Exercise aim:
Give back only the lines in the records below from the one with "Click the Search Console help icon" to the one with "Viewport: 1070px width, 760px height.", both inclusive, word for word.

____

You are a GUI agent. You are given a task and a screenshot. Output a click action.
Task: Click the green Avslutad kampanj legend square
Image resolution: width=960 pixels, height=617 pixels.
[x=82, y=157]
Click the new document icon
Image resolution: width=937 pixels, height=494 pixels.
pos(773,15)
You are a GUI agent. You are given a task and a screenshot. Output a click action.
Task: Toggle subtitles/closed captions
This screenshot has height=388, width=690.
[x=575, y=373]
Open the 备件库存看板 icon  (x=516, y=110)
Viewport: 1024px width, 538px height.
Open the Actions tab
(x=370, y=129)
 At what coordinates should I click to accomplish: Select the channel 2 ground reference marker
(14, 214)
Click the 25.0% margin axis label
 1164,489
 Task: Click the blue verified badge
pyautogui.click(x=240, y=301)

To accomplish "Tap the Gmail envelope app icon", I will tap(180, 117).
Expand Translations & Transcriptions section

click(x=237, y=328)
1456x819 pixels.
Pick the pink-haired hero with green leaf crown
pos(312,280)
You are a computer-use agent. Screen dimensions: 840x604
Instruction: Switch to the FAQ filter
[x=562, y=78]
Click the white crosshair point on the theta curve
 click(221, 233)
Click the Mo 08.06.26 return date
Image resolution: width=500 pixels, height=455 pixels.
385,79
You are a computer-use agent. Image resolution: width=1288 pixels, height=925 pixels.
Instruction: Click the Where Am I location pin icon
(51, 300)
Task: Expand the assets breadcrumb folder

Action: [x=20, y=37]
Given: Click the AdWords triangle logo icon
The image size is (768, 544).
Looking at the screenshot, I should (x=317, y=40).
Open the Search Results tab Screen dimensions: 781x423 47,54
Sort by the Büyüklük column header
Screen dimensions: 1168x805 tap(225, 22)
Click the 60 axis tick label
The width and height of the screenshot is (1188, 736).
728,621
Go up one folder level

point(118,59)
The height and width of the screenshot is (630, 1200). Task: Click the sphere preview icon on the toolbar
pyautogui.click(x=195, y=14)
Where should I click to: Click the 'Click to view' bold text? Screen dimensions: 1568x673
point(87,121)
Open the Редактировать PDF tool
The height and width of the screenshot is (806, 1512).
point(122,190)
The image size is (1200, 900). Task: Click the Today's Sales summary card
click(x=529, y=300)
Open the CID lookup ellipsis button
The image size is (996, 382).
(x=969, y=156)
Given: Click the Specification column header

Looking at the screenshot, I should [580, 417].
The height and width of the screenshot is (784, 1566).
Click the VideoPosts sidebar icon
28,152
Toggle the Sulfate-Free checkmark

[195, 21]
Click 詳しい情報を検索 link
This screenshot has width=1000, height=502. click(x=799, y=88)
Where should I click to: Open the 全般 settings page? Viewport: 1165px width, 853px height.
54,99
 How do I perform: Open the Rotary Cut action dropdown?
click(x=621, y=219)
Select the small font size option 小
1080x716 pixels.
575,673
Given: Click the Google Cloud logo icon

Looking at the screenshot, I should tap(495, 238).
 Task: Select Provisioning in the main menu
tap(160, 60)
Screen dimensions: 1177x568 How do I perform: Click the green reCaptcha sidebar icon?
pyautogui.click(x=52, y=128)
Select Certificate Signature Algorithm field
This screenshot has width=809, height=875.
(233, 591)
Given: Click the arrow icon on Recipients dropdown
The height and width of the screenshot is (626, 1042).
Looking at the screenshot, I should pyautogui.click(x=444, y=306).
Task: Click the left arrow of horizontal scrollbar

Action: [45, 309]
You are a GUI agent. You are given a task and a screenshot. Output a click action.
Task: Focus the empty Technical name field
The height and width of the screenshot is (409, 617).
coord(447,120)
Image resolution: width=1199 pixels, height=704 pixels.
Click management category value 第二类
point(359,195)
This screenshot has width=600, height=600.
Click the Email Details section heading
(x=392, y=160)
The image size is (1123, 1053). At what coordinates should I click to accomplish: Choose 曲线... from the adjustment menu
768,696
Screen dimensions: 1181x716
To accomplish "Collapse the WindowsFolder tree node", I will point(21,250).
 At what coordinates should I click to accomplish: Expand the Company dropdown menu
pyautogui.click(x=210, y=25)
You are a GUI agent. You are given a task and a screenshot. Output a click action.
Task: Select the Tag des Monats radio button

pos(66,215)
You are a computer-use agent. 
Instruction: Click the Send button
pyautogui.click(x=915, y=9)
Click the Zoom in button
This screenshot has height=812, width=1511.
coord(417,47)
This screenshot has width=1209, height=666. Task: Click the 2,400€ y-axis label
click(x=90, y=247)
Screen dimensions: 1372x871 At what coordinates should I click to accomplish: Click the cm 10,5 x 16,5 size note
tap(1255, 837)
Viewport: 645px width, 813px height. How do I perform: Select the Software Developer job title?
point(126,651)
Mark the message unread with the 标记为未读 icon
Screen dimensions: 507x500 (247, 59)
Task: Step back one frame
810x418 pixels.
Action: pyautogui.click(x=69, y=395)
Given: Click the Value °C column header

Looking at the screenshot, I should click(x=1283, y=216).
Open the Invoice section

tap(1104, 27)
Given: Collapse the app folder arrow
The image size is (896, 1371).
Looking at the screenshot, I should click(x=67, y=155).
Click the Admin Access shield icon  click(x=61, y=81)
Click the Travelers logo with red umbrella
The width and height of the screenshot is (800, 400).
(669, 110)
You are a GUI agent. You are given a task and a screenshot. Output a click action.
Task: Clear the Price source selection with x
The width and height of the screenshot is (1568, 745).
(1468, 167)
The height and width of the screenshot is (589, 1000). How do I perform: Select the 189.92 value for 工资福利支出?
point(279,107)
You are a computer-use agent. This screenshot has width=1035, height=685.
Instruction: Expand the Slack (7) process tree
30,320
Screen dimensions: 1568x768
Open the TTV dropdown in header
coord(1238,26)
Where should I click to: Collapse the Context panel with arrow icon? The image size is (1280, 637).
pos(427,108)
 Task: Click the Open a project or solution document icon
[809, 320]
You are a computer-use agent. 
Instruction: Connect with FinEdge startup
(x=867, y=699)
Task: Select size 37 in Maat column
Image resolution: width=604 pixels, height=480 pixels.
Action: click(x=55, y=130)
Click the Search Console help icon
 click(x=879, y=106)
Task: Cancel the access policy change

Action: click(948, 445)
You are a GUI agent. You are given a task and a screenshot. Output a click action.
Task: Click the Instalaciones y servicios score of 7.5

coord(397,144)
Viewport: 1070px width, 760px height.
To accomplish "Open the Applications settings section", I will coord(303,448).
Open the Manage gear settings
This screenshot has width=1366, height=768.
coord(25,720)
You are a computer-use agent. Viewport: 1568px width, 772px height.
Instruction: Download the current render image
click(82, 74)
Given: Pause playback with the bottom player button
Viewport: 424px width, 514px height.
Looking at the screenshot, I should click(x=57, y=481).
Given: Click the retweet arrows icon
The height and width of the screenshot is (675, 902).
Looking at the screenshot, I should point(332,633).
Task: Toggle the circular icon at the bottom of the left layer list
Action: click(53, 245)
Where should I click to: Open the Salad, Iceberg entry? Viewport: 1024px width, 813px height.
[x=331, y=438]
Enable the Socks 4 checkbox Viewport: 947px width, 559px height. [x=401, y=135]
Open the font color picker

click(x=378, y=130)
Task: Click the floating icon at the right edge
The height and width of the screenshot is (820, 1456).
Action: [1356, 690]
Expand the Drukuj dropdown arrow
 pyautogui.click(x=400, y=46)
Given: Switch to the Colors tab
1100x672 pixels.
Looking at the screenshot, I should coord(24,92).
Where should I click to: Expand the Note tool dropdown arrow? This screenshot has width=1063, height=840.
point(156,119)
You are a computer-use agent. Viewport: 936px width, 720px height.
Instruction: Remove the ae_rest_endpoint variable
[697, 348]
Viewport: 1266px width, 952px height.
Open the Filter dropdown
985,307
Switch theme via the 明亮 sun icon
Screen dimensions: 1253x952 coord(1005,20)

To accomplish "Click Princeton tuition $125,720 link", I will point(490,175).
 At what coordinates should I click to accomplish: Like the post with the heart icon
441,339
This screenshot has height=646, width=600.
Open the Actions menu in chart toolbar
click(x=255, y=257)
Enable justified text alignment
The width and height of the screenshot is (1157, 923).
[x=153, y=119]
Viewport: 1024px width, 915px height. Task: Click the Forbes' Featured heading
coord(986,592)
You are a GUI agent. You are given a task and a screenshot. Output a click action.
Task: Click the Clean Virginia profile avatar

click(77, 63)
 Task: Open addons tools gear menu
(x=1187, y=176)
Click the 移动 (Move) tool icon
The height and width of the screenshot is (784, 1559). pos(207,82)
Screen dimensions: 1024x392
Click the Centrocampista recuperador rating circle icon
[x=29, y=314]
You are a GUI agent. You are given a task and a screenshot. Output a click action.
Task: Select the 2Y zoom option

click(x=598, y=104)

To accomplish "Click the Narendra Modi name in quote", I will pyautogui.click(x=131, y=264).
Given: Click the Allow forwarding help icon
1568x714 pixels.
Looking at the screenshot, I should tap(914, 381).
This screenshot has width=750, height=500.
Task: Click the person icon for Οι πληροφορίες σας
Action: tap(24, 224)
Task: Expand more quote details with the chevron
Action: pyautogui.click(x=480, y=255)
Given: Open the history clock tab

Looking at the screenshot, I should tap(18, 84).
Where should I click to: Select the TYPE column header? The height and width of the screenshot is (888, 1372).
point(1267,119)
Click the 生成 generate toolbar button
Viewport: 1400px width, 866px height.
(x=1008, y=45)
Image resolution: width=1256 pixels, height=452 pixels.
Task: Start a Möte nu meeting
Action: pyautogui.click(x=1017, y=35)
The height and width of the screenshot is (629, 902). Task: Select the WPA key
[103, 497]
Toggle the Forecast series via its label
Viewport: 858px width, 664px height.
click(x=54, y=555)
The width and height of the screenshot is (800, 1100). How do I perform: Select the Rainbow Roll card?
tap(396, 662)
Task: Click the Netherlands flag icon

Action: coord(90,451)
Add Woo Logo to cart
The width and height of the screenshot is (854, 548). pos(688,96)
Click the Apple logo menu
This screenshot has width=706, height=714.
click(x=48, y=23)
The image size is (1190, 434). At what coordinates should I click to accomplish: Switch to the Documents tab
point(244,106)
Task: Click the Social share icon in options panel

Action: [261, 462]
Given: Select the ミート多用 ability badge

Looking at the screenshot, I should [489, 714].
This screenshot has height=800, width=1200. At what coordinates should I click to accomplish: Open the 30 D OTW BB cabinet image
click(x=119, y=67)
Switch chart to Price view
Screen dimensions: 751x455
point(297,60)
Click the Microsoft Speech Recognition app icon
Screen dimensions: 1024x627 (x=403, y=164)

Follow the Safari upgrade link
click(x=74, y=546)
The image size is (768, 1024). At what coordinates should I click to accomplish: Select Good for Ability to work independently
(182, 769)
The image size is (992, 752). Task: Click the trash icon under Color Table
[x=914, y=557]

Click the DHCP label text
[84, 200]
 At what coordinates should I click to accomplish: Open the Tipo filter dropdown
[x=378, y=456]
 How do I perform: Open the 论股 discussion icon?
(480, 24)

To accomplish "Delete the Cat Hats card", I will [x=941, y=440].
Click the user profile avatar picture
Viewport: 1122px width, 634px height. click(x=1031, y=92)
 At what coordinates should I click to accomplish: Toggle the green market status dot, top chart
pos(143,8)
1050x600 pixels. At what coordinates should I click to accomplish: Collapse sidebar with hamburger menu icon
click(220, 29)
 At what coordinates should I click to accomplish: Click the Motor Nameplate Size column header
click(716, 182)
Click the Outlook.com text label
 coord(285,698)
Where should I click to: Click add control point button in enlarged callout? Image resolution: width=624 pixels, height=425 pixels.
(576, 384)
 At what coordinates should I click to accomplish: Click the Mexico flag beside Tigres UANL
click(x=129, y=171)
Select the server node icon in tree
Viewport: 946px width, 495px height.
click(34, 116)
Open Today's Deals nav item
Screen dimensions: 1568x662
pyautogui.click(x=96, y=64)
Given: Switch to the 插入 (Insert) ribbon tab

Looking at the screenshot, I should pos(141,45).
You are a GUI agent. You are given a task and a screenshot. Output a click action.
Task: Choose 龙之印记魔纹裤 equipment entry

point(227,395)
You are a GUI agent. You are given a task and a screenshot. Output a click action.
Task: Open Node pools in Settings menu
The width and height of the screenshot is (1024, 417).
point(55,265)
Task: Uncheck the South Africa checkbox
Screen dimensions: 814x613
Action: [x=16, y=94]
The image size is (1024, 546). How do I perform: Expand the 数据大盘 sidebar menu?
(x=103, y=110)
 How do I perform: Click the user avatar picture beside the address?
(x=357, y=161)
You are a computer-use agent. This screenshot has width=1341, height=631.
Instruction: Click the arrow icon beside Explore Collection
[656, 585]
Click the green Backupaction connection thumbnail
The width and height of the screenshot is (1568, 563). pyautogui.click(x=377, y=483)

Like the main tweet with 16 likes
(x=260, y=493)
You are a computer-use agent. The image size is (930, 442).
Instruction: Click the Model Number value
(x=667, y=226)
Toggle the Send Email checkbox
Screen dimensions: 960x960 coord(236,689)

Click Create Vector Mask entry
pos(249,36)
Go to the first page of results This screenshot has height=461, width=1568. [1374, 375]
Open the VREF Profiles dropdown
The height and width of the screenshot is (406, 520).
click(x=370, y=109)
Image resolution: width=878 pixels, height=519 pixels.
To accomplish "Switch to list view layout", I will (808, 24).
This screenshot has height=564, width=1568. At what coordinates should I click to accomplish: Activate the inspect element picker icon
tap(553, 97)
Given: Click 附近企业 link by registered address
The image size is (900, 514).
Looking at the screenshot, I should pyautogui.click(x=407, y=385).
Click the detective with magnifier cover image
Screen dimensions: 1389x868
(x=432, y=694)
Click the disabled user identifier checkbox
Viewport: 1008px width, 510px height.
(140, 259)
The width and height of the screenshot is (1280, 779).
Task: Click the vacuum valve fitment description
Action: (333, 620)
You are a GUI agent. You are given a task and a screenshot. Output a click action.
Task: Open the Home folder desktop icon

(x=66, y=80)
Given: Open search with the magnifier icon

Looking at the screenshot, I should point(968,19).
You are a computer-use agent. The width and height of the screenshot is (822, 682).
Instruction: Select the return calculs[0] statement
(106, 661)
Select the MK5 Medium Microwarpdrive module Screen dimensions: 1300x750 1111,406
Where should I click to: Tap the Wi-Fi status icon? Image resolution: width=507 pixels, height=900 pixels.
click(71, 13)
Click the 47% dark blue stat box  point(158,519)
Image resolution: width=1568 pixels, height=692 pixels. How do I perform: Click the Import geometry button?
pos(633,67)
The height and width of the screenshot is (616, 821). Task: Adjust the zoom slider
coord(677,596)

____

Solution to the problem:
Click the Search Console help icon
 click(x=879, y=106)
Task: Cancel the access policy change

Action: click(948, 445)
You are a GUI agent. You are given a task and a screenshot. Output a click action.
Task: Click the Instalaciones y servicios score of 7.5

coord(397,144)
Viewport: 1070px width, 760px height.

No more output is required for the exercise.